Bringing attention and intention into your breath can show you immediately exactly where that tension is being held. By having that awareness, you are able to breathe into those spaces, imaging that your breath is travelling into that tight space within the body, releasing it and letting go.

Breathing intentionally and deeply is a practice that can be done at any time and throughout the day.

It takes less that five minutes to bring you into relative calmness. 

There are numerous different breathing techniques all of which are equally valuable. 

The one that I have chosen of many brilliant techniques (all of which are so effective) is the 4-7-8 method by Dr Weil

BREATHING WITH DR WEIL – 4 – 7- 8 TECHNIQUE

Breath in through your nose quietly for 4, hold your breath for a count 7 and exhale with force to count of 8 through your mouth.

Repeat for 4 cycles in beginning and then build to 8 cycles after a month and no more

At least x2 a day and must be consistent

Will see a noticeable difference in six weeks in reduced blood pressure, improved digestion and lowered heart rate.

https://www.drweil.com

 

 

Conscious breathing has helped me tremendously, so much so that if I find my mind taking over when I want to go to sleep at night, I only need follow a deep breathing process and within a few minutes the focus on my breath releases my thoughts and I start to sink into deep relaxation and sleep.

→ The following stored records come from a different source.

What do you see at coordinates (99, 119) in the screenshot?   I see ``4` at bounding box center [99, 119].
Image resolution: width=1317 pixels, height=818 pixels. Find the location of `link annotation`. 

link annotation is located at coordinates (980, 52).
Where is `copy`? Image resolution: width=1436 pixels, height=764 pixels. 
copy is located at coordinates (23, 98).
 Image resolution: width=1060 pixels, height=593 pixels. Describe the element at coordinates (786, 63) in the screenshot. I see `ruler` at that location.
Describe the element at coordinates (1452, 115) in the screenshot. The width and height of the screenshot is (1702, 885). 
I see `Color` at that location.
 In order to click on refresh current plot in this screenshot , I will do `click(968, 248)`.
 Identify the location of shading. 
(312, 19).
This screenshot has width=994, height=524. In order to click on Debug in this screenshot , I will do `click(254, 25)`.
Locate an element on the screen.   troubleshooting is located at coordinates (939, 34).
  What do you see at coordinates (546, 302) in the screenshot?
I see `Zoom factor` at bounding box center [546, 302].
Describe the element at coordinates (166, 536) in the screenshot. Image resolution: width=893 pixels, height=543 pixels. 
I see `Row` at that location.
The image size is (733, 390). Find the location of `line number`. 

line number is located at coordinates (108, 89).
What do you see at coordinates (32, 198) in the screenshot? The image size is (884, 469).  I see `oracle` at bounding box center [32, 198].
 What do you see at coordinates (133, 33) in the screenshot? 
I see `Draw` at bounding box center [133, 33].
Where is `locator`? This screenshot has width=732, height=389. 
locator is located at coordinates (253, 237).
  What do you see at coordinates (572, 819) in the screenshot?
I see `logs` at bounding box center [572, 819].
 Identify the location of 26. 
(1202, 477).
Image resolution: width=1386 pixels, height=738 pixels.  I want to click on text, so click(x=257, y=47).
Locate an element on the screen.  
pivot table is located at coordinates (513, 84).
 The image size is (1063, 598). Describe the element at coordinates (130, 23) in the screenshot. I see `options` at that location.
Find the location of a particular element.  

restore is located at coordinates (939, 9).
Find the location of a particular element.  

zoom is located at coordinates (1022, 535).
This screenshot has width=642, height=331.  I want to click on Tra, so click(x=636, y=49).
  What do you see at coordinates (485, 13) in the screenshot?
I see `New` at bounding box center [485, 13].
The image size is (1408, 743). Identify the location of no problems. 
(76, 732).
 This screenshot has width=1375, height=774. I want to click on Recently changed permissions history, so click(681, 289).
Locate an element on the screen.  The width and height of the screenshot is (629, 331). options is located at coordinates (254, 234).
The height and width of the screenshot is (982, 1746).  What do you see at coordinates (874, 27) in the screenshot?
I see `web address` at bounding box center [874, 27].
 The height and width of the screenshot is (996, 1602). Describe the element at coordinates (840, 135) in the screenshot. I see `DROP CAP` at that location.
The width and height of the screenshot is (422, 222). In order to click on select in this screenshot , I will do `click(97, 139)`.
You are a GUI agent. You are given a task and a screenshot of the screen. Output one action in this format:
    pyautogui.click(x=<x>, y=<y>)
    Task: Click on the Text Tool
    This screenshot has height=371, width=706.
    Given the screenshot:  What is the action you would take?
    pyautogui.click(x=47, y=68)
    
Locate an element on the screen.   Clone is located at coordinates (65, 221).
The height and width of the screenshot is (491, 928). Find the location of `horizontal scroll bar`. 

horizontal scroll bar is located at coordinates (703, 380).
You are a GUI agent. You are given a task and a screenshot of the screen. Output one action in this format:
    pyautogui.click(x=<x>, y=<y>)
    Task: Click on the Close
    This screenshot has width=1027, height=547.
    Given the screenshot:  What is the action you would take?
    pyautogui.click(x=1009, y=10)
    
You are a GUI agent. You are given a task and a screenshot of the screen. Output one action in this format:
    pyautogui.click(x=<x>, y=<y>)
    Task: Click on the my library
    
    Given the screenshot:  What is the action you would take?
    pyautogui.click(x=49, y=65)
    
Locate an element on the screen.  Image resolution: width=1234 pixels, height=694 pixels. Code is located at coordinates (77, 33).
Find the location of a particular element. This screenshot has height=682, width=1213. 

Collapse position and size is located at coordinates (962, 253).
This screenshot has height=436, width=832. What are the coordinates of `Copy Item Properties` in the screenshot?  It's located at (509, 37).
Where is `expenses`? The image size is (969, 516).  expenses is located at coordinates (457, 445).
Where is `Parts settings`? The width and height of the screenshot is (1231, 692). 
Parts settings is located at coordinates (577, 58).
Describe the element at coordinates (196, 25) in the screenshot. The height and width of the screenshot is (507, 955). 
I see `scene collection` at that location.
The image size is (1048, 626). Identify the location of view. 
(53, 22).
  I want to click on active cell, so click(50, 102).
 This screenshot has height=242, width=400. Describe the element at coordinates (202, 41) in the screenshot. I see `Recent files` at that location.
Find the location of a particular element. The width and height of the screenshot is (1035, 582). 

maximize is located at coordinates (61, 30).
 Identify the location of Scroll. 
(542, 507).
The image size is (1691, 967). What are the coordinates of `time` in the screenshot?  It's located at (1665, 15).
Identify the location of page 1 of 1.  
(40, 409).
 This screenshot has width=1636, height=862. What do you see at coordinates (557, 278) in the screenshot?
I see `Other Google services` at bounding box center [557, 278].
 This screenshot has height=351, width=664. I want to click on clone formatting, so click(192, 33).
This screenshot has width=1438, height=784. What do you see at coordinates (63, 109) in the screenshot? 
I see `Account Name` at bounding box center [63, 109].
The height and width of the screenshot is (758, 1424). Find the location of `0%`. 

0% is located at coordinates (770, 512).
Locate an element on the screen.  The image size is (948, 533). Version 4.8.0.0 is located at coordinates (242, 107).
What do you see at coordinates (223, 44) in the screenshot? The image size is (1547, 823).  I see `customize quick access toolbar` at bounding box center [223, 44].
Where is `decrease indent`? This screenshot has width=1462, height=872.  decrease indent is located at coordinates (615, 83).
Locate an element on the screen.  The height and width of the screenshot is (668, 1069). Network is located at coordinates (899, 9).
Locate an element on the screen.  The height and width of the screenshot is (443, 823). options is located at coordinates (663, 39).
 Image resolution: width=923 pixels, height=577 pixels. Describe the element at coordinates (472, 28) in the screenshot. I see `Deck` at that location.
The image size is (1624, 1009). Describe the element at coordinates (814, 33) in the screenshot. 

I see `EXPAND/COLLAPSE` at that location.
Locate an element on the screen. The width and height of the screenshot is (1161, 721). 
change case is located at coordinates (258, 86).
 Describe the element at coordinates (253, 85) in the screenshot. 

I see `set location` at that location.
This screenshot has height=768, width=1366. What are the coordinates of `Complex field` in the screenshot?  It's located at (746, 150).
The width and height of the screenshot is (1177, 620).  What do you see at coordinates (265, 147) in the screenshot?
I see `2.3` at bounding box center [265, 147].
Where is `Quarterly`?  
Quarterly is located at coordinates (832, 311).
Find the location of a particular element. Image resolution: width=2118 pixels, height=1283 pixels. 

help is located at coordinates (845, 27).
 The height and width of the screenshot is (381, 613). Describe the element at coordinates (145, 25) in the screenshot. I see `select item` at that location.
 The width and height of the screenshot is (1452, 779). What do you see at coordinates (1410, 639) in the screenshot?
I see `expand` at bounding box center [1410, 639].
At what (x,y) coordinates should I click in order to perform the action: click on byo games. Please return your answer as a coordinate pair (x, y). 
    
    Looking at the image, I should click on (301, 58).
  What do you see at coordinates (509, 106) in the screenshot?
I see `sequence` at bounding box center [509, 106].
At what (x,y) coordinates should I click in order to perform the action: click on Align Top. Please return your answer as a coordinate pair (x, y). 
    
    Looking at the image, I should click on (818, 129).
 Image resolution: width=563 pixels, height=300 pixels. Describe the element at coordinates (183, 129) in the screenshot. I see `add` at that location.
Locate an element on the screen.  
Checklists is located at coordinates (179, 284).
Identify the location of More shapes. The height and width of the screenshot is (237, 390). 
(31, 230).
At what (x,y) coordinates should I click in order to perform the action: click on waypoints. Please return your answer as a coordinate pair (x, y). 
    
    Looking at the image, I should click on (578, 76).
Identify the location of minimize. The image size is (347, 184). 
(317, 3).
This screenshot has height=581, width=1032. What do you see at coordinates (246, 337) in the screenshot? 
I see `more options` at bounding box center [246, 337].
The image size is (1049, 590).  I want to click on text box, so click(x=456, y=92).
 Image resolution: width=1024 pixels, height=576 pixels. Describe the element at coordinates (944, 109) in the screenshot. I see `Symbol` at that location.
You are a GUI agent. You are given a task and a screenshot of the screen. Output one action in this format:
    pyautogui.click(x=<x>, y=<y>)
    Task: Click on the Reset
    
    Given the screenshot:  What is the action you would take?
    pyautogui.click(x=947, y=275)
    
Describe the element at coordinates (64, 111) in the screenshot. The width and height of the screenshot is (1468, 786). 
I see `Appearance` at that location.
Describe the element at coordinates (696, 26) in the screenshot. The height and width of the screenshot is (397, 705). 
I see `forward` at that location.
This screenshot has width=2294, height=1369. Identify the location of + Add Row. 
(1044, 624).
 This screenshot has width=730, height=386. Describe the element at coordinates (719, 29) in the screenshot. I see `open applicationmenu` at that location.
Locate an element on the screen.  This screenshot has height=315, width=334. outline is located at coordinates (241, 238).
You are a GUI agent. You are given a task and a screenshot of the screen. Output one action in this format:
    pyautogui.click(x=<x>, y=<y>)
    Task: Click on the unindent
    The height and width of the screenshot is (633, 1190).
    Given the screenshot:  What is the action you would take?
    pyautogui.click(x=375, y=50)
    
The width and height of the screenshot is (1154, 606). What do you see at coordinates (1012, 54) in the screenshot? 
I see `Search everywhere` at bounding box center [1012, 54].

Don’t underestimate the power of your own healing body. Breathing is free and there is no health risk attached. The only requirement is intention and commitment to consistent practice.

SUPPLEMENTS The three suggested remedies/supplements are natural, effective and non-addictive.

Sceletium – Is a succulent plant that is native to Southern Africa and one that should be brought into every garden if you can source it. It is regarded as one of the most effective medicinal plants for emotional and mental wellness in the world. It has a calming effect, integrates body mind and can be used in tablet, powder or tea form.

Ashwaganda – A powerful Ayurvedic herb also used as a nerve tonic. It has many uses beyond stress including reducing anxiety, insomnia, inflammation, hormonal balance, stabilizes blood sugar, joint pain and the list goes on. Consumed in powder or pill form.

Rescue Remedy – A Bach remedy, these herbal drops last a long time and bring immediate calming effect when in shock or when experiencing anxiety or stress.

HYDRATION

Your body is made up of 70% water. Most people do not drink enough water throughout the day. Keeping yourself hydrated is vital for overall body functioning. When you are tired, have a headache, not feeling motivated, drink a glass or two of water. You will be amazed at how it lifts the mind and body. How much varies but the general rule is about 2lt per adult a day. If you want to calm yourself, avoid caffeinated drinks.

STALK YOUR THOUGHTS

Become the observer of your thoughts, words and those of the people around you. In any moment you can choose to transform a negative thought into a positive one. What you think is what you ultimately put out into the world. “Our thoughts create things”. This is a constant practice that really can help reduce stress. It links to gratitude in learning to focus on what is positive and good in your life.

MEDITATION

Find at least 10 minutes everyday to find stillness and focusing on your breathe to help shift away from your mind. There are sitting, lying even walking meditations. There are 1000’s to access on line. Meditation is an incredibly powerful practice to bring you into a calm peaceful state.